TO DO.
Top to bottom, every record is to be copied word for word.

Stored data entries
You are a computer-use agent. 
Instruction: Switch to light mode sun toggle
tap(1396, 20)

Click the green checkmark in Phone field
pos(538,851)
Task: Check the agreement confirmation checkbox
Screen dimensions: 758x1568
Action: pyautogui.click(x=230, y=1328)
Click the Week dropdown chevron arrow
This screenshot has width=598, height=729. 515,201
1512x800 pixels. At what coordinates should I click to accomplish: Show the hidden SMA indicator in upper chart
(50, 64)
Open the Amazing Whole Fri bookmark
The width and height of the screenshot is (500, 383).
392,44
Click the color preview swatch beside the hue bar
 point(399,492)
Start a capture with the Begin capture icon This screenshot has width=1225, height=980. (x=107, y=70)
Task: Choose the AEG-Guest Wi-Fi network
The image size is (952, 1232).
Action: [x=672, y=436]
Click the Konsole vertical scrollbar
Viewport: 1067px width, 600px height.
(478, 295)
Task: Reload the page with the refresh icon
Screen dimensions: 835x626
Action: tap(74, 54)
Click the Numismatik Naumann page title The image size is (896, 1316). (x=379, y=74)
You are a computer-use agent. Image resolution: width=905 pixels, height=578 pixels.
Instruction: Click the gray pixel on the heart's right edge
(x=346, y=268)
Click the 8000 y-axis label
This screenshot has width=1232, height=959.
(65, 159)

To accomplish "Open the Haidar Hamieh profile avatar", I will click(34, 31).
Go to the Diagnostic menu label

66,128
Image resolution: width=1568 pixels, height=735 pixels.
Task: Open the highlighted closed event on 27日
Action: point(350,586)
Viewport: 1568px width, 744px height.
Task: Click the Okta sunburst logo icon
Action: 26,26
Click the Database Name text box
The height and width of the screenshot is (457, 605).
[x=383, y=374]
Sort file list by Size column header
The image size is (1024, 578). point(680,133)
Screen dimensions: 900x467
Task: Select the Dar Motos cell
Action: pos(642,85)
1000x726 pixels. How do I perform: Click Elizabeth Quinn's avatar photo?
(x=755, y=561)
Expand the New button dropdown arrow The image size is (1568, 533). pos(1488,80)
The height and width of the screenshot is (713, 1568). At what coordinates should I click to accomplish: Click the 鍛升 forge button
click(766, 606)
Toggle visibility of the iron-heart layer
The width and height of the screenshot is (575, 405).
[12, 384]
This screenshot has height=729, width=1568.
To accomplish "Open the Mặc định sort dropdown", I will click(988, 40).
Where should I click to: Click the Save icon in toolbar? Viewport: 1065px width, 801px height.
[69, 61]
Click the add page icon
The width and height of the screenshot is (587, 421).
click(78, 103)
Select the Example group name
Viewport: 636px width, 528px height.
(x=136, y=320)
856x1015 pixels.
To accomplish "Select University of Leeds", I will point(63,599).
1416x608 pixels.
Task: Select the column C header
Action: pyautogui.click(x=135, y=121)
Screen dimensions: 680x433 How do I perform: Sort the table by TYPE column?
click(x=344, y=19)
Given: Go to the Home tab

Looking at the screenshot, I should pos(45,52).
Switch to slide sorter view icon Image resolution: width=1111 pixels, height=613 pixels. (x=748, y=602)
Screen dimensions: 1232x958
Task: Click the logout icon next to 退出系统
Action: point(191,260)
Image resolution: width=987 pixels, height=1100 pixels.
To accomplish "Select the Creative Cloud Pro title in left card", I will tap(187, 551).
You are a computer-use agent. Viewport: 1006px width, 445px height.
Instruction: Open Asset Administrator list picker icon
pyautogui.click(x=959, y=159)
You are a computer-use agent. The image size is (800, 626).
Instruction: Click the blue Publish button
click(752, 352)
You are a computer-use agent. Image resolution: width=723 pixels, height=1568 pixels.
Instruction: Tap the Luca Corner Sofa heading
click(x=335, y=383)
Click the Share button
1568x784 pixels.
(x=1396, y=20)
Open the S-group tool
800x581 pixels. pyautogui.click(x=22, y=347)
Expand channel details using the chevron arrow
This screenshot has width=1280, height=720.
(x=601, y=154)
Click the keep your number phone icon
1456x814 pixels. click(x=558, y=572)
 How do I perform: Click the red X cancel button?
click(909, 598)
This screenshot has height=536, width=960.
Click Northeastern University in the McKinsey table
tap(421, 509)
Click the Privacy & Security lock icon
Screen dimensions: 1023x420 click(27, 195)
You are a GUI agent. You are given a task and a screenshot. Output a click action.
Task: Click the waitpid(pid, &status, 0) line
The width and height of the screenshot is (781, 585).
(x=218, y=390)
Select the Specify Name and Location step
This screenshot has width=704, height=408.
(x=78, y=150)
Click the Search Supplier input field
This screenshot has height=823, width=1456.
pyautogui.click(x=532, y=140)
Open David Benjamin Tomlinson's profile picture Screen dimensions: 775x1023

EXERCISE SOLUTION.
You are a computer-use agent. 
Instruction: Switch to light mode sun toggle
tap(1396, 20)

Click the green checkmark in Phone field
pos(538,851)
Task: Check the agreement confirmation checkbox
Screen dimensions: 758x1568
Action: pyautogui.click(x=230, y=1328)
Click the Week dropdown chevron arrow
This screenshot has width=598, height=729. 515,201
1512x800 pixels. At what coordinates should I click to accomplish: Show the hidden SMA indicator in upper chart
(50, 64)
Open the Amazing Whole Fri bookmark
The width and height of the screenshot is (500, 383).
392,44
Click the color preview swatch beside the hue bar
 point(399,492)
Start a capture with the Begin capture icon This screenshot has width=1225, height=980. (x=107, y=70)
Task: Choose the AEG-Guest Wi-Fi network
The image size is (952, 1232).
Action: [x=672, y=436]
Click the Konsole vertical scrollbar
Viewport: 1067px width, 600px height.
(478, 295)
Task: Reload the page with the refresh icon
Screen dimensions: 835x626
Action: tap(74, 54)
Click the Numismatik Naumann page title The image size is (896, 1316). (x=379, y=74)
You are a computer-use agent. Image resolution: width=905 pixels, height=578 pixels.
Instruction: Click the gray pixel on the heart's right edge
(x=346, y=268)
Click the 8000 y-axis label
This screenshot has width=1232, height=959.
(65, 159)

To accomplish "Open the Haidar Hamieh profile avatar", I will click(34, 31).
Go to the Diagnostic menu label

66,128
Image resolution: width=1568 pixels, height=735 pixels.
Task: Open the highlighted closed event on 27日
Action: point(350,586)
Viewport: 1568px width, 744px height.
Task: Click the Okta sunburst logo icon
Action: 26,26
Click the Database Name text box
The height and width of the screenshot is (457, 605).
[x=383, y=374]
Sort file list by Size column header
The image size is (1024, 578). point(680,133)
Screen dimensions: 900x467
Task: Select the Dar Motos cell
Action: pos(642,85)
1000x726 pixels. How do I perform: Click Elizabeth Quinn's avatar photo?
(x=755, y=561)
Expand the New button dropdown arrow The image size is (1568, 533). pos(1488,80)
The height and width of the screenshot is (713, 1568). At what coordinates should I click to accomplish: Click the 鍛升 forge button
click(766, 606)
Toggle visibility of the iron-heart layer
The width and height of the screenshot is (575, 405).
[12, 384]
This screenshot has height=729, width=1568.
To accomplish "Open the Mặc định sort dropdown", I will click(988, 40).
Where should I click to: Click the Save icon in toolbar? Viewport: 1065px width, 801px height.
[69, 61]
Click the add page icon
The width and height of the screenshot is (587, 421).
click(78, 103)
Select the Example group name
Viewport: 636px width, 528px height.
(x=136, y=320)
856x1015 pixels.
To accomplish "Select University of Leeds", I will point(63,599).
1416x608 pixels.
Task: Select the column C header
Action: pyautogui.click(x=135, y=121)
Screen dimensions: 680x433 How do I perform: Sort the table by TYPE column?
click(x=344, y=19)
Given: Go to the Home tab

Looking at the screenshot, I should pos(45,52).
Switch to slide sorter view icon Image resolution: width=1111 pixels, height=613 pixels. (x=748, y=602)
Screen dimensions: 1232x958
Task: Click the logout icon next to 退出系统
Action: point(191,260)
Image resolution: width=987 pixels, height=1100 pixels.
To accomplish "Select the Creative Cloud Pro title in left card", I will tap(187, 551).
You are a computer-use agent. Viewport: 1006px width, 445px height.
Instruction: Open Asset Administrator list picker icon
pyautogui.click(x=959, y=159)
You are a computer-use agent. The image size is (800, 626).
Instruction: Click the blue Publish button
click(752, 352)
You are a computer-use agent. Image resolution: width=723 pixels, height=1568 pixels.
Instruction: Tap the Luca Corner Sofa heading
click(x=335, y=383)
Click the Share button
1568x784 pixels.
(x=1396, y=20)
Open the S-group tool
800x581 pixels. pyautogui.click(x=22, y=347)
Expand channel details using the chevron arrow
This screenshot has width=1280, height=720.
(x=601, y=154)
Click the keep your number phone icon
1456x814 pixels. click(x=558, y=572)
 How do I perform: Click the red X cancel button?
click(909, 598)
This screenshot has height=536, width=960.
Click Northeastern University in the McKinsey table
tap(421, 509)
Click the Privacy & Security lock icon
Screen dimensions: 1023x420 click(27, 195)
You are a GUI agent. You are given a task and a screenshot. Output a click action.
Task: Click the waitpid(pid, &status, 0) line
The width and height of the screenshot is (781, 585).
(x=218, y=390)
Select the Specify Name and Location step
This screenshot has width=704, height=408.
(x=78, y=150)
Click the Search Supplier input field
This screenshot has height=823, width=1456.
pyautogui.click(x=532, y=140)
Open David Benjamin Tomlinson's profile picture Screen dimensions: 775x1023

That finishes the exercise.